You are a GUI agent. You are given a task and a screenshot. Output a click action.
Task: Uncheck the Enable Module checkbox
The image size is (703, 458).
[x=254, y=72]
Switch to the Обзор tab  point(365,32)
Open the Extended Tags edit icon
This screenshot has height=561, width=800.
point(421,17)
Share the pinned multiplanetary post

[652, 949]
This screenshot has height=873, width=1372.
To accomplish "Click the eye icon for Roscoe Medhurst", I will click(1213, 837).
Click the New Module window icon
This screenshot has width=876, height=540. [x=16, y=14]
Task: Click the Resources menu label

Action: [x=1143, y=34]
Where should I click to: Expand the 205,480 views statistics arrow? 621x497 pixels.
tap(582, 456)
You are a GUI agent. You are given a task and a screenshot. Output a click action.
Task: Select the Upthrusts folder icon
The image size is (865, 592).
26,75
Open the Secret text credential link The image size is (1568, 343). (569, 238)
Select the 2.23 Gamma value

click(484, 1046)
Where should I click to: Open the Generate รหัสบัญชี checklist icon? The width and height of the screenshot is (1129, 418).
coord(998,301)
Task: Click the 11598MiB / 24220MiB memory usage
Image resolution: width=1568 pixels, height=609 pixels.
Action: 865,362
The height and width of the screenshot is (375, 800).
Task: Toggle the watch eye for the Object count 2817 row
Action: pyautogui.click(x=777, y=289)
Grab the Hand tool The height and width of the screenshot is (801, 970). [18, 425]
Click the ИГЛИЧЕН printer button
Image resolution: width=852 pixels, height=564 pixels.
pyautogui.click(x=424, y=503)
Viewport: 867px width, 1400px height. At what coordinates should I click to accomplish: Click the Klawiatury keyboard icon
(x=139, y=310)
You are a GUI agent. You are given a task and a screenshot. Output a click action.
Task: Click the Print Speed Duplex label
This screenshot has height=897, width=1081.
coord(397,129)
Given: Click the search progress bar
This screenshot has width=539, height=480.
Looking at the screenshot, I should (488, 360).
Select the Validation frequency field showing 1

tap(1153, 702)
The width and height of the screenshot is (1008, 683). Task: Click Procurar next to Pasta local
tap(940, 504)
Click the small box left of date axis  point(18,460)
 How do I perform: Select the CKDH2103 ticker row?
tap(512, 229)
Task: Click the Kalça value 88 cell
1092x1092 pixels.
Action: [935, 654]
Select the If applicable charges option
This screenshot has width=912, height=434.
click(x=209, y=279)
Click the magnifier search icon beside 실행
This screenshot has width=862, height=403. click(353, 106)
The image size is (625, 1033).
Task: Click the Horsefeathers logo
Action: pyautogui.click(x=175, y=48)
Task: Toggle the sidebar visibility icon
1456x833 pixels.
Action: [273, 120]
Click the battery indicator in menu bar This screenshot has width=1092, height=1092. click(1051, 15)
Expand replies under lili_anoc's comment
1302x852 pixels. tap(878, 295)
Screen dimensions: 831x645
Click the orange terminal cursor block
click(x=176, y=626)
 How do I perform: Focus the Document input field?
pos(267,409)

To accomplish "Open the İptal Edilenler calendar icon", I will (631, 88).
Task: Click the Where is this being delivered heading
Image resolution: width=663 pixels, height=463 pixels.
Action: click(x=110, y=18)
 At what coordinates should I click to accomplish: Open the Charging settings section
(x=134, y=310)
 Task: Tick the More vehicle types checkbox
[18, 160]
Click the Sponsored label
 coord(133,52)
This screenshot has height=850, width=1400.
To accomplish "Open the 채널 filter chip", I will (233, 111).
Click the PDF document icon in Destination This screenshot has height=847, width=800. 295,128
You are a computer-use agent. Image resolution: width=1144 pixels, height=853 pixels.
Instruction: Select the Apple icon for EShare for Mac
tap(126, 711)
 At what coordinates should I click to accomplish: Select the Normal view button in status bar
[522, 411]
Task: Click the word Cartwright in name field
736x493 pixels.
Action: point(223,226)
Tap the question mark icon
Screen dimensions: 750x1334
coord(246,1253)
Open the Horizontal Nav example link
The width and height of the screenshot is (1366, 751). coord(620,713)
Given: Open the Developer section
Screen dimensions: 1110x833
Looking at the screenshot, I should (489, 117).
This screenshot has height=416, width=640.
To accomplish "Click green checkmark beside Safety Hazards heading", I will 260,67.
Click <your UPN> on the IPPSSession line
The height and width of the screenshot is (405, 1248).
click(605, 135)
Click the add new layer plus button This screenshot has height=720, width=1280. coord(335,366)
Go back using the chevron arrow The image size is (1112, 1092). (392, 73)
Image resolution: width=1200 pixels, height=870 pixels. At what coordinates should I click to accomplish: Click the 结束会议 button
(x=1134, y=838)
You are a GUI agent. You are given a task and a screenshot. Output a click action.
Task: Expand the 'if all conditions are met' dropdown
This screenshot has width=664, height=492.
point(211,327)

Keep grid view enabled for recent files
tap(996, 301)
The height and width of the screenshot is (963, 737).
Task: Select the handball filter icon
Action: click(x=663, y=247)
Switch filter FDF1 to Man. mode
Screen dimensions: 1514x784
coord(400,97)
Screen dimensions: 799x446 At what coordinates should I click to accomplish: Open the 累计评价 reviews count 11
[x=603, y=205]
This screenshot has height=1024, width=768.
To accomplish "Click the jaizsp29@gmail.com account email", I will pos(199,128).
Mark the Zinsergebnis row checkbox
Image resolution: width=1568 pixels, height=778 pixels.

+ + +

# Activity
Your task is to print the whole listing again exactly.

# Answer section
You are a GUI agent. You are given a task and a screenshot. Output a click action.
Task: Uncheck the Enable Module checkbox
The image size is (703, 458).
[x=254, y=72]
Switch to the Обзор tab  point(365,32)
Open the Extended Tags edit icon
This screenshot has height=561, width=800.
point(421,17)
Share the pinned multiplanetary post

[652, 949]
This screenshot has height=873, width=1372.
To accomplish "Click the eye icon for Roscoe Medhurst", I will click(1213, 837).
Click the New Module window icon
This screenshot has width=876, height=540. [x=16, y=14]
Task: Click the Resources menu label

Action: [x=1143, y=34]
Where should I click to: Expand the 205,480 views statistics arrow? 621x497 pixels.
tap(582, 456)
You are a GUI agent. You are given a task and a screenshot. Output a click action.
Task: Select the Upthrusts folder icon
The image size is (865, 592).
26,75
Open the Secret text credential link The image size is (1568, 343). (569, 238)
Select the 2.23 Gamma value

click(484, 1046)
Where should I click to: Open the Generate รหัสบัญชี checklist icon? The width and height of the screenshot is (1129, 418).
coord(998,301)
Task: Click the 11598MiB / 24220MiB memory usage
Image resolution: width=1568 pixels, height=609 pixels.
Action: 865,362
The height and width of the screenshot is (375, 800).
Task: Toggle the watch eye for the Object count 2817 row
Action: pyautogui.click(x=777, y=289)
Grab the Hand tool The height and width of the screenshot is (801, 970). [18, 425]
Click the ИГЛИЧЕН printer button
Image resolution: width=852 pixels, height=564 pixels.
pyautogui.click(x=424, y=503)
Viewport: 867px width, 1400px height. At what coordinates should I click to accomplish: Click the Klawiatury keyboard icon
(x=139, y=310)
You are a GUI agent. You are given a task and a screenshot. Output a click action.
Task: Click the Print Speed Duplex label
This screenshot has height=897, width=1081.
coord(397,129)
Given: Click the search progress bar
This screenshot has width=539, height=480.
Looking at the screenshot, I should (488, 360).
Select the Validation frequency field showing 1

tap(1153, 702)
The width and height of the screenshot is (1008, 683). Task: Click Procurar next to Pasta local
tap(940, 504)
Click the small box left of date axis  point(18,460)
 How do I perform: Select the CKDH2103 ticker row?
tap(512, 229)
Task: Click the Kalça value 88 cell
1092x1092 pixels.
Action: [935, 654]
Select the If applicable charges option
This screenshot has width=912, height=434.
click(x=209, y=279)
Click the magnifier search icon beside 실행
This screenshot has width=862, height=403. click(353, 106)
The image size is (625, 1033).
Task: Click the Horsefeathers logo
Action: pyautogui.click(x=175, y=48)
Task: Toggle the sidebar visibility icon
1456x833 pixels.
Action: [273, 120]
Click the battery indicator in menu bar This screenshot has width=1092, height=1092. click(1051, 15)
Expand replies under lili_anoc's comment
1302x852 pixels. tap(878, 295)
Screen dimensions: 831x645
Click the orange terminal cursor block
click(x=176, y=626)
 How do I perform: Focus the Document input field?
pos(267,409)

To accomplish "Open the İptal Edilenler calendar icon", I will (631, 88).
Task: Click the Where is this being delivered heading
Image resolution: width=663 pixels, height=463 pixels.
Action: click(x=110, y=18)
 At what coordinates should I click to accomplish: Open the Charging settings section
(x=134, y=310)
 Task: Tick the More vehicle types checkbox
[18, 160]
Click the Sponsored label
 coord(133,52)
This screenshot has height=850, width=1400.
To accomplish "Open the 채널 filter chip", I will (233, 111).
Click the PDF document icon in Destination This screenshot has height=847, width=800. 295,128
You are a computer-use agent. Image resolution: width=1144 pixels, height=853 pixels.
Instruction: Select the Apple icon for EShare for Mac
tap(126, 711)
 At what coordinates should I click to accomplish: Select the Normal view button in status bar
[522, 411]
Task: Click the word Cartwright in name field
736x493 pixels.
Action: point(223,226)
Tap the question mark icon
Screen dimensions: 750x1334
coord(246,1253)
Open the Horizontal Nav example link
The width and height of the screenshot is (1366, 751). coord(620,713)
Given: Open the Developer section
Screen dimensions: 1110x833
Looking at the screenshot, I should (489, 117).
This screenshot has height=416, width=640.
To accomplish "Click green checkmark beside Safety Hazards heading", I will 260,67.
Click <your UPN> on the IPPSSession line
The height and width of the screenshot is (405, 1248).
click(605, 135)
Click the add new layer plus button This screenshot has height=720, width=1280. coord(335,366)
Go back using the chevron arrow The image size is (1112, 1092). (392, 73)
Image resolution: width=1200 pixels, height=870 pixels. At what coordinates should I click to accomplish: Click the 结束会议 button
(x=1134, y=838)
You are a GUI agent. You are given a task and a screenshot. Output a click action.
Task: Expand the 'if all conditions are met' dropdown
This screenshot has width=664, height=492.
point(211,327)

Keep grid view enabled for recent files
tap(996, 301)
The height and width of the screenshot is (963, 737).
Task: Select the handball filter icon
Action: click(x=663, y=247)
Switch filter FDF1 to Man. mode
Screen dimensions: 1514x784
coord(400,97)
Screen dimensions: 799x446 At what coordinates should I click to accomplish: Open the 累计评价 reviews count 11
[x=603, y=205]
This screenshot has height=1024, width=768.
To accomplish "Click the jaizsp29@gmail.com account email", I will pos(199,128).
Mark the Zinsergebnis row checkbox
Image resolution: width=1568 pixels, height=778 pixels.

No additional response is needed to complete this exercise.